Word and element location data

--*--

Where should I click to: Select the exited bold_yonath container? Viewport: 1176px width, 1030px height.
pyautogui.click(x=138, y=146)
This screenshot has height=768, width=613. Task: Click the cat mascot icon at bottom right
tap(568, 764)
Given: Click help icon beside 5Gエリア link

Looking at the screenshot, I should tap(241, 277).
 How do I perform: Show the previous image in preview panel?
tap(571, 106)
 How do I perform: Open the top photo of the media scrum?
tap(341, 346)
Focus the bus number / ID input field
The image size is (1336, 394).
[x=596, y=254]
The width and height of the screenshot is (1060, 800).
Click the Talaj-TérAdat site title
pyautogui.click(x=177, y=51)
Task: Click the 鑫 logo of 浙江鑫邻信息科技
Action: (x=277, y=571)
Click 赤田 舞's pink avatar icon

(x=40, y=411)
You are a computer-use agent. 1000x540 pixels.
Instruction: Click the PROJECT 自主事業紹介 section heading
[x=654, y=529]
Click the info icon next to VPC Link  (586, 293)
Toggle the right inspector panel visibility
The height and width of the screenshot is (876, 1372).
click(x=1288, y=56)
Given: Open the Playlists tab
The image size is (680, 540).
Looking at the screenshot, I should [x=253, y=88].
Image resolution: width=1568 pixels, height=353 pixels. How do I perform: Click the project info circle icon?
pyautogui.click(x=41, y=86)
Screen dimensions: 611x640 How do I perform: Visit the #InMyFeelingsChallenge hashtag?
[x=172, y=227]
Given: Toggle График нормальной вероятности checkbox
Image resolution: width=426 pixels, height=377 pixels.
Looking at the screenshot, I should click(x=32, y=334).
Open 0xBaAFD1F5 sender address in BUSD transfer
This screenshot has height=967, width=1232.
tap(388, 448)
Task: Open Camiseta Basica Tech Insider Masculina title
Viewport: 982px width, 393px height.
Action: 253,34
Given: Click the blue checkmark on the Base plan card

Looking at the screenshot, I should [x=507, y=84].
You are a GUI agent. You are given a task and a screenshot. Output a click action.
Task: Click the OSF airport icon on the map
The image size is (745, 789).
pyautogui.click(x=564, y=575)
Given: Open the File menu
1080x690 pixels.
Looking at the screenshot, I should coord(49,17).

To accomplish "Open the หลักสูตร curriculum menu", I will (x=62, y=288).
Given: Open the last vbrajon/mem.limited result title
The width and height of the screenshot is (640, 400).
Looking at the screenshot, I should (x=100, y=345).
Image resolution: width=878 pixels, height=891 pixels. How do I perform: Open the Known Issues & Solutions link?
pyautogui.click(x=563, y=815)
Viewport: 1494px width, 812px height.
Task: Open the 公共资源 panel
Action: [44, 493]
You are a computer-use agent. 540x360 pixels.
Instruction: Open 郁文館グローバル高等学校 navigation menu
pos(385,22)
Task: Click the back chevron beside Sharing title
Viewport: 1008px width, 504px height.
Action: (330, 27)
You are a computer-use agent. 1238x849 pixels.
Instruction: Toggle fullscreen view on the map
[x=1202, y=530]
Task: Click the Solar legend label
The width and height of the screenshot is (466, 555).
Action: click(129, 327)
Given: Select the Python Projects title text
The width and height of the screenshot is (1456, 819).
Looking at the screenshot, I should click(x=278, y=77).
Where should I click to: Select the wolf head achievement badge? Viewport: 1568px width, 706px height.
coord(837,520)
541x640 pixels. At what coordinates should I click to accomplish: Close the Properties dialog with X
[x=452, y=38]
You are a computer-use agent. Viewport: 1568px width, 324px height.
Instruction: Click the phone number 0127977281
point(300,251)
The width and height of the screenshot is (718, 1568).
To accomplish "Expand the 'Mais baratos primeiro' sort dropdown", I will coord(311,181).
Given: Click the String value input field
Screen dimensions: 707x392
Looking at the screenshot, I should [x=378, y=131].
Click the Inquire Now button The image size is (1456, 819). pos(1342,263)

--*--

AIM
Output every line of the data above verbatim, from the first line to the last.

FULL RESPONSE
Where should I click to: Select the exited bold_yonath container? Viewport: 1176px width, 1030px height.
pyautogui.click(x=138, y=146)
This screenshot has height=768, width=613. Task: Click the cat mascot icon at bottom right
tap(568, 764)
Given: Click help icon beside 5Gエリア link

Looking at the screenshot, I should tap(241, 277).
 How do I perform: Show the previous image in preview panel?
tap(571, 106)
 How do I perform: Open the top photo of the media scrum?
tap(341, 346)
Focus the bus number / ID input field
The image size is (1336, 394).
[x=596, y=254]
The width and height of the screenshot is (1060, 800).
Click the Talaj-TérAdat site title
pyautogui.click(x=177, y=51)
Task: Click the 鑫 logo of 浙江鑫邻信息科技
Action: (x=277, y=571)
Click 赤田 舞's pink avatar icon

(x=40, y=411)
You are a computer-use agent. 1000x540 pixels.
Instruction: Click the PROJECT 自主事業紹介 section heading
[x=654, y=529]
Click the info icon next to VPC Link  (586, 293)
Toggle the right inspector panel visibility
The height and width of the screenshot is (876, 1372).
click(x=1288, y=56)
Given: Open the Playlists tab
The image size is (680, 540).
Looking at the screenshot, I should [x=253, y=88].
Image resolution: width=1568 pixels, height=353 pixels. How do I perform: Click the project info circle icon?
pyautogui.click(x=41, y=86)
Screen dimensions: 611x640 How do I perform: Visit the #InMyFeelingsChallenge hashtag?
[x=172, y=227]
Given: Toggle График нормальной вероятности checkbox
Image resolution: width=426 pixels, height=377 pixels.
Looking at the screenshot, I should click(x=32, y=334).
Open 0xBaAFD1F5 sender address in BUSD transfer
This screenshot has height=967, width=1232.
tap(388, 448)
Task: Open Camiseta Basica Tech Insider Masculina title
Viewport: 982px width, 393px height.
Action: 253,34
Given: Click the blue checkmark on the Base plan card

Looking at the screenshot, I should [x=507, y=84].
You are a GUI agent. You are given a task and a screenshot. Output a click action.
Task: Click the OSF airport icon on the map
The image size is (745, 789).
pyautogui.click(x=564, y=575)
Given: Open the File menu
1080x690 pixels.
Looking at the screenshot, I should coord(49,17).

To accomplish "Open the หลักสูตร curriculum menu", I will (x=62, y=288).
Given: Open the last vbrajon/mem.limited result title
The width and height of the screenshot is (640, 400).
Looking at the screenshot, I should (x=100, y=345).
Image resolution: width=878 pixels, height=891 pixels. How do I perform: Open the Known Issues & Solutions link?
pyautogui.click(x=563, y=815)
Viewport: 1494px width, 812px height.
Task: Open the 公共资源 panel
Action: [44, 493]
You are a computer-use agent. 540x360 pixels.
Instruction: Open 郁文館グローバル高等学校 navigation menu
pos(385,22)
Task: Click the back chevron beside Sharing title
Viewport: 1008px width, 504px height.
Action: (330, 27)
You are a computer-use agent. 1238x849 pixels.
Instruction: Toggle fullscreen view on the map
[x=1202, y=530]
Task: Click the Solar legend label
The width and height of the screenshot is (466, 555).
Action: click(129, 327)
Given: Select the Python Projects title text
The width and height of the screenshot is (1456, 819).
Looking at the screenshot, I should click(x=278, y=77).
Where should I click to: Select the wolf head achievement badge? Viewport: 1568px width, 706px height.
coord(837,520)
541x640 pixels. At what coordinates should I click to accomplish: Close the Properties dialog with X
[x=452, y=38]
You are a computer-use agent. Viewport: 1568px width, 324px height.
Instruction: Click the phone number 0127977281
point(300,251)
The width and height of the screenshot is (718, 1568).
To accomplish "Expand the 'Mais baratos primeiro' sort dropdown", I will coord(311,181).
Given: Click the String value input field
Screen dimensions: 707x392
Looking at the screenshot, I should [x=378, y=131].
Click the Inquire Now button The image size is (1456, 819). pos(1342,263)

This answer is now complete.